Having a Field Day and Leading a Fun, Active Life
Like most people, some of my fondest memories from childhood involve playing outside with friends and family during the long days of summer. My all-time favorite activity was playing baseball. In fact, I loved baseball so much that I wanted to grow up to play in the majors.
Fortunately, by the time I realized I wasn’t cut out for the pros, I had discovered my passion for medicine, thanks to countless visits to the doctor’s office to treat my many sport-related injuries, including more than a few broken bones.
But the endless summers spent playing baseball as a kid taught me the value of physical activity and the joy of playing sports. I learned that being active on a regular basis made me feel better and actually helped me do better in school.
This was the message I brought to the students of Lowes Island Elementary School in Sterling, Virginia, when I joined them recently to help kick off their annual Field Day. On a warm Friday morning—just a few days before school let out for the summer—it was the perfect opportunity to get out of the office, roll up my sleeves, and join Principal Bruce Shafferman, the Lowes Island Elementary teachers and staff, and, of course, the students for a day of fun in the sun.
I know the kids have PE class three days a week with some great teachers. However, once school ends for the year, too many kids don’t go out and play during the summer, but end up inactive and indoors.
This is a major problem, especially considering that nearly 1 out of every 5 American kids today (17 percent) and more than 1 out of every 3 adults (36.5 percent) are obese. Simply put, childhood obesity in America is a national crisis with far-reaching implications that not only limit the kinds of fun kids can have during summer break, but also jeopardize their ability to lead healthy and happy lives as adults.
Studies indicate that overweight youth may never achieve a healthy weight, and up to 70 percent of obese teens may become obese adults. The human and financial costs of our obesity epidemic are staggering. Obesity is a major cause of many of our most prevalent—and deadly—chronic health problems, including heart disease, stroke, diabetes, and some types of cancer.
Obesity-related health problems put incredible strain on individuals, families, and the nation’s healthcare systems. According to the Centers for Disease Control and Prevention, people who are obese have medical costs that are $1,429 higher than those of normal weight, while other studies estimate that the annual cost of being obese is $4,879 for women and $2,646 for men.
That’s why fighting and reducing childhood obesity is one of our three clinical priorities at the Department of Health and Human Services. And it’s why I was so happy to see the Lowes Island Elementary School students learning how much fun physical activity outside can be during Field Day. There were a wide range of fun activities and games, including sack races; duck, duck, drench; finding hidden marbles; tug of war; relay races; and an obstacle course. I had the honor of helping the fourth graders tally the marbles and start an epic battle of tug of war (the fourth grade girls won an impressive victory and bragging rights).
We all had a lot of fun—and did something good for our health.

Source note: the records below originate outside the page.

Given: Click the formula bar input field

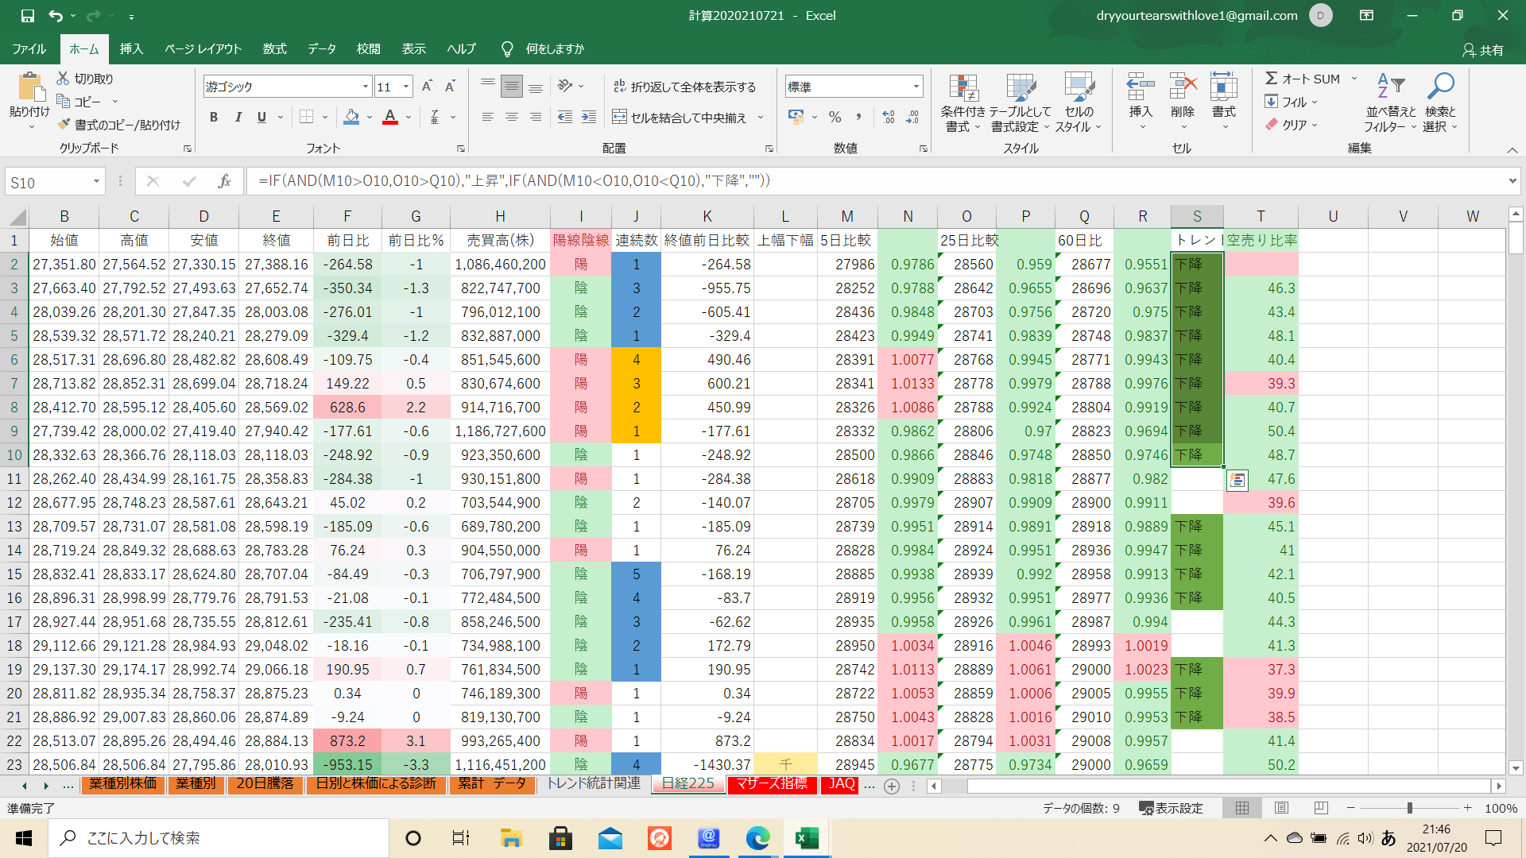Looking at the screenshot, I should pyautogui.click(x=874, y=181).
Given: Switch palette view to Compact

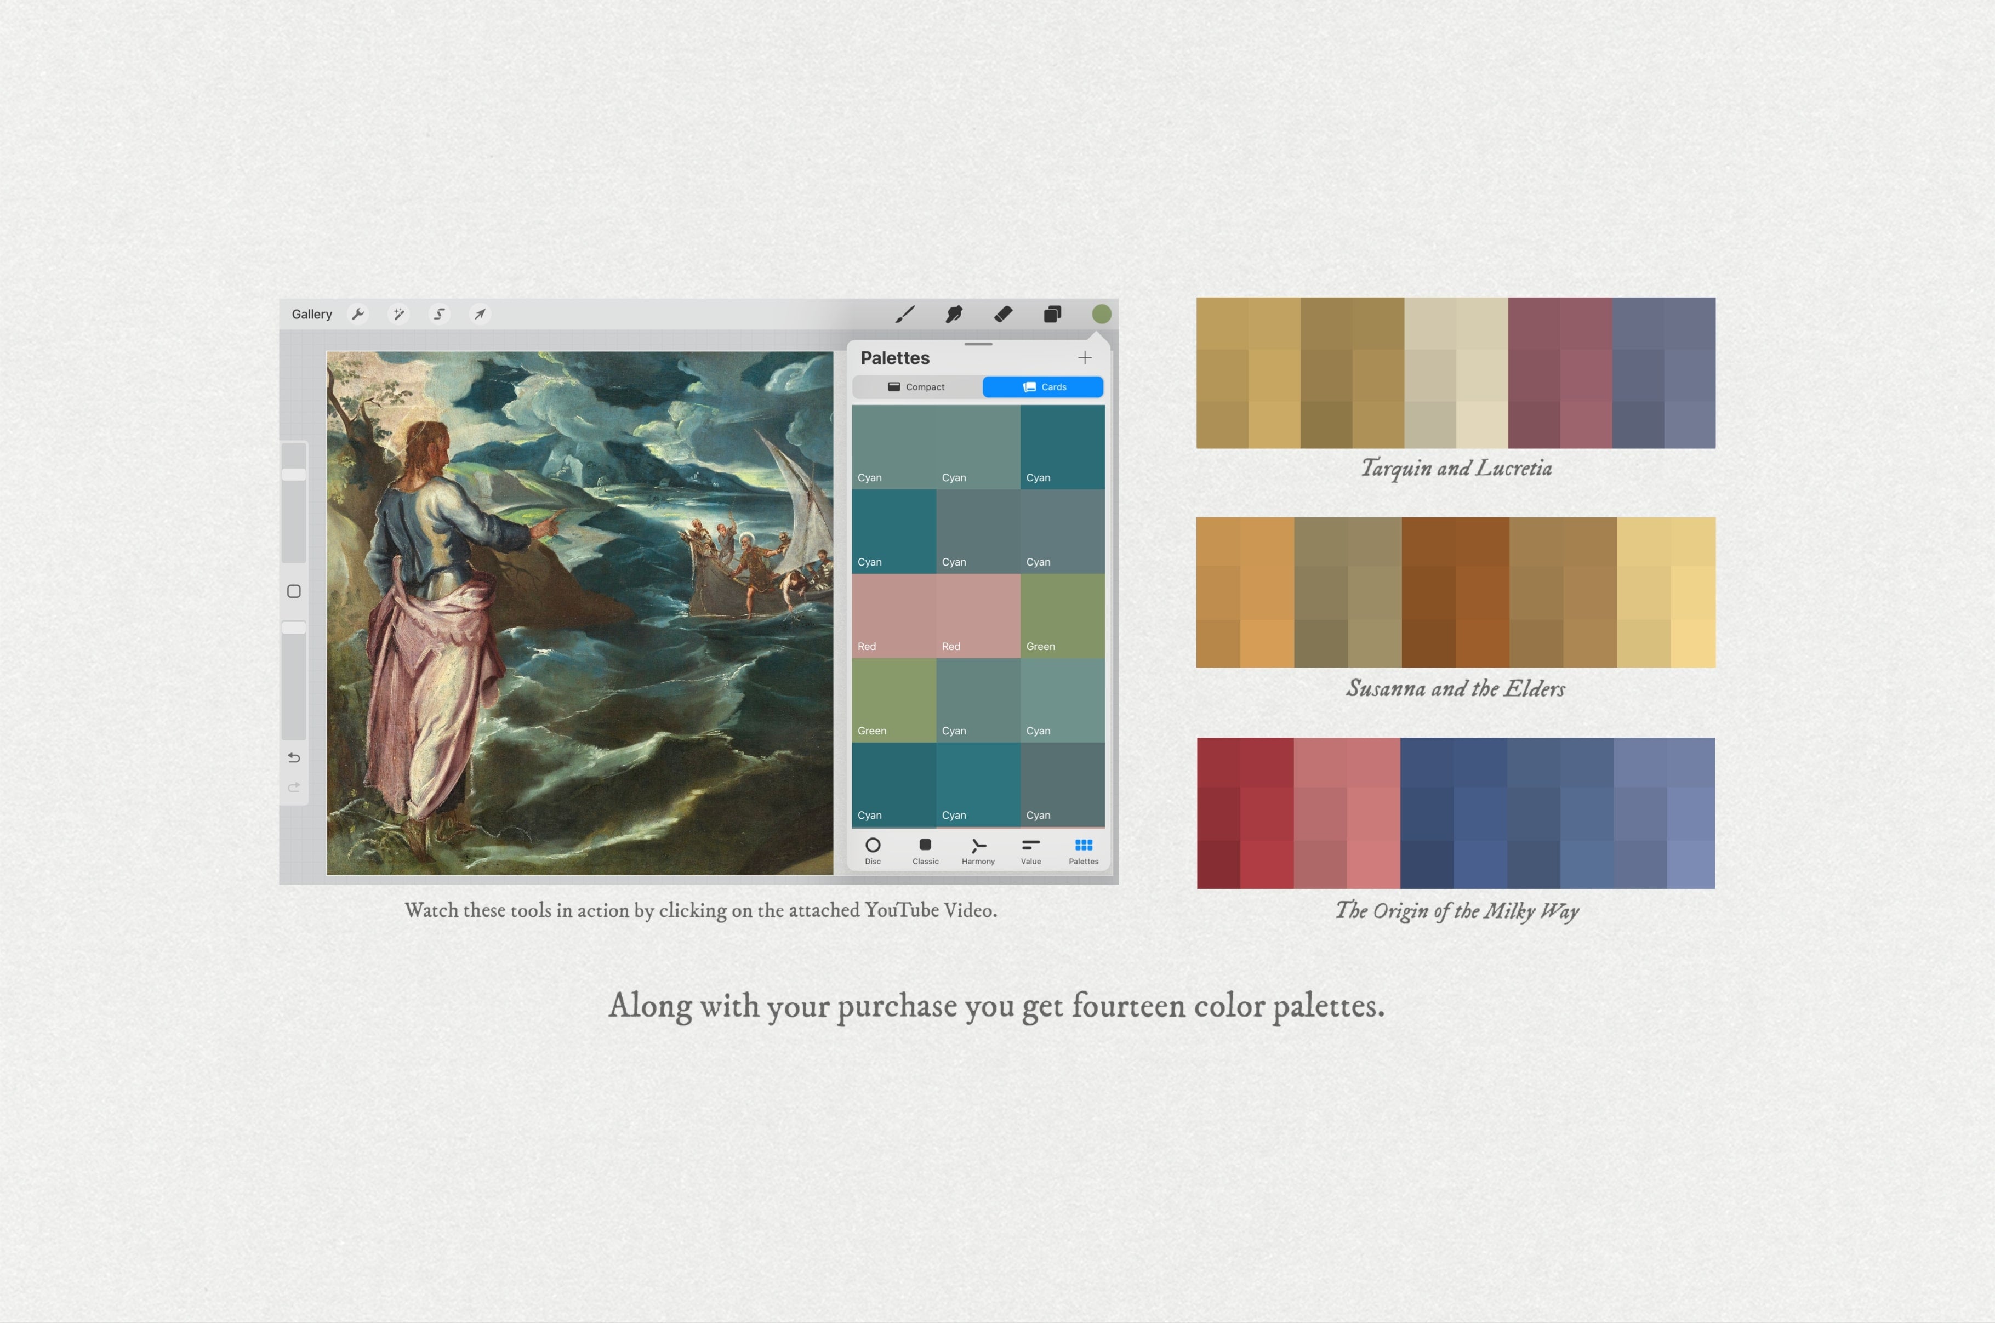Looking at the screenshot, I should pos(917,386).
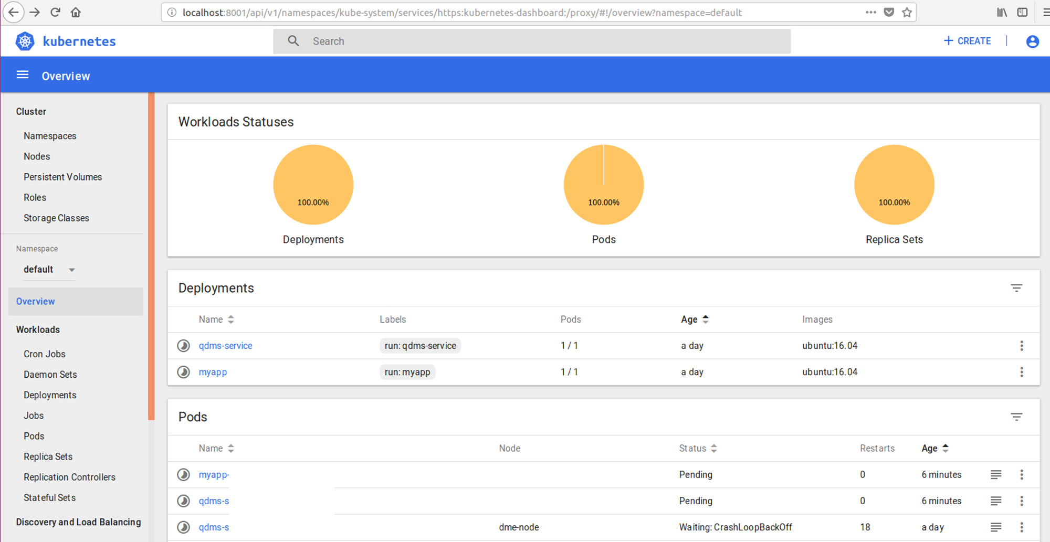Open the qdms-service row actions menu

click(1022, 346)
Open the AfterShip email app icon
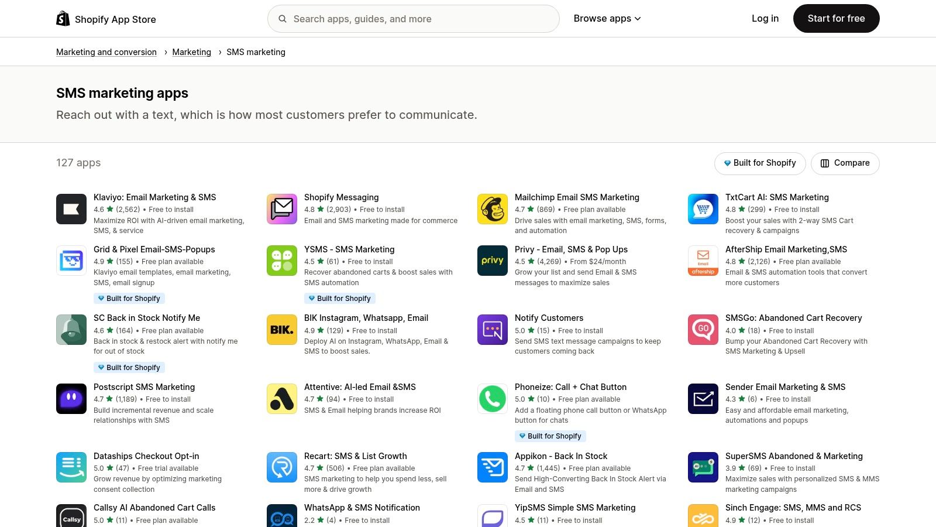This screenshot has height=527, width=936. coord(703,261)
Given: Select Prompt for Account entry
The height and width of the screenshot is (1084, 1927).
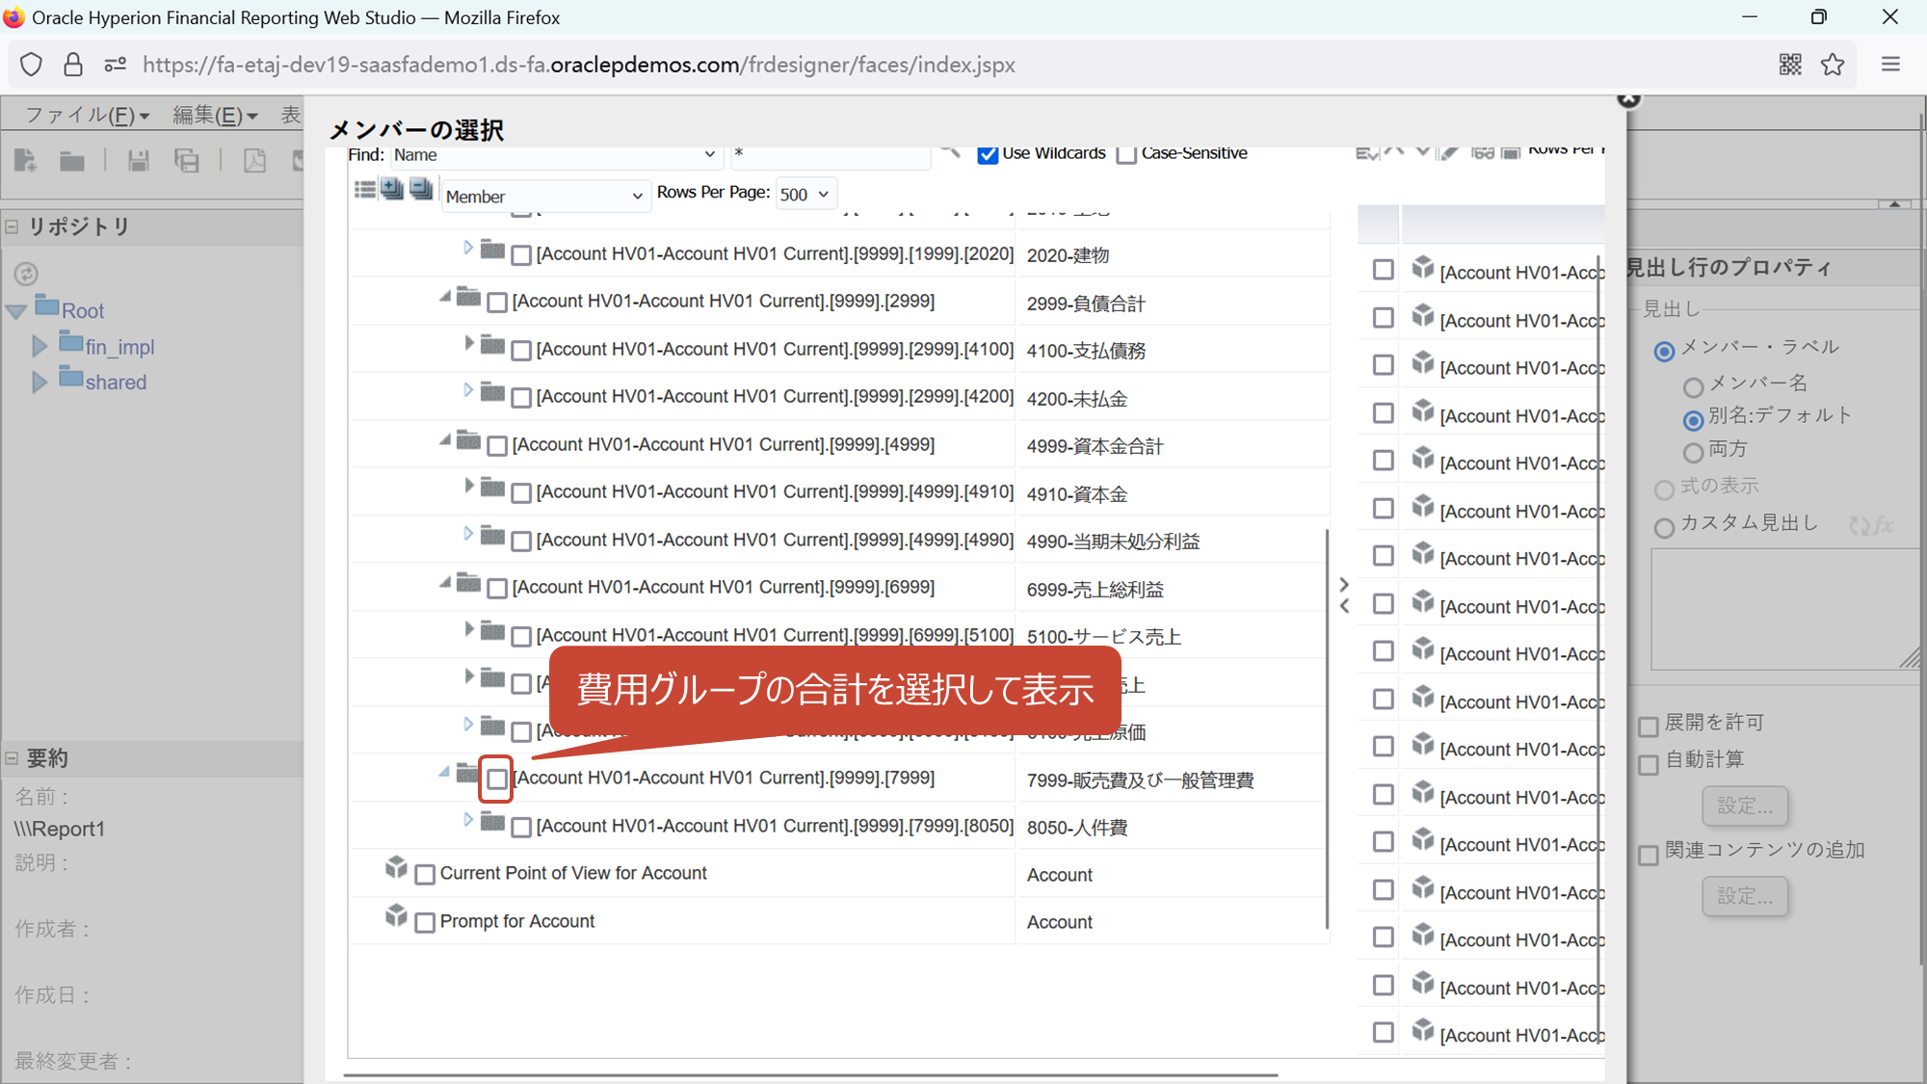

The Physical Activity Guidelines for Americans recommend that children get 60 minutes or more of physical activity every day. So, now that school is out for the summer, let’s get out, too. July is Park and Recreation Month, so it’s the perfect time to put down the cell phone or video games, get off the couch, sign off the laptop, and go outside to play for at least an hour every day. Find a park nearby, and whether it’s swimming, bicycling, playing ball, or taking your dog for a walk, go do something you enjoy and get active!
If you want some more ideas about increasing your physical activity, check out the President’s Council on Fitness, Sports and Nutrition.
The President’s Council offers the Presidential Active Lifestyle Award, also known as PALA+, which promotes physical activity and good nutrition, because it takes both to lead a healthy lifestyle. This free, eight-week program uses the U.S. Department of Agriculture’s SuperTracker online food and activity tracking tool. PALA+ can help you maintain or improve your health, and is a great way to help manage and reach your health goals. Anyone age 6 and older can participate in PALA+, so sign up today and earn your award!
This summer, let’s all of us—children and adults—commit to being more active every day, so we can lead healthy, happy lives.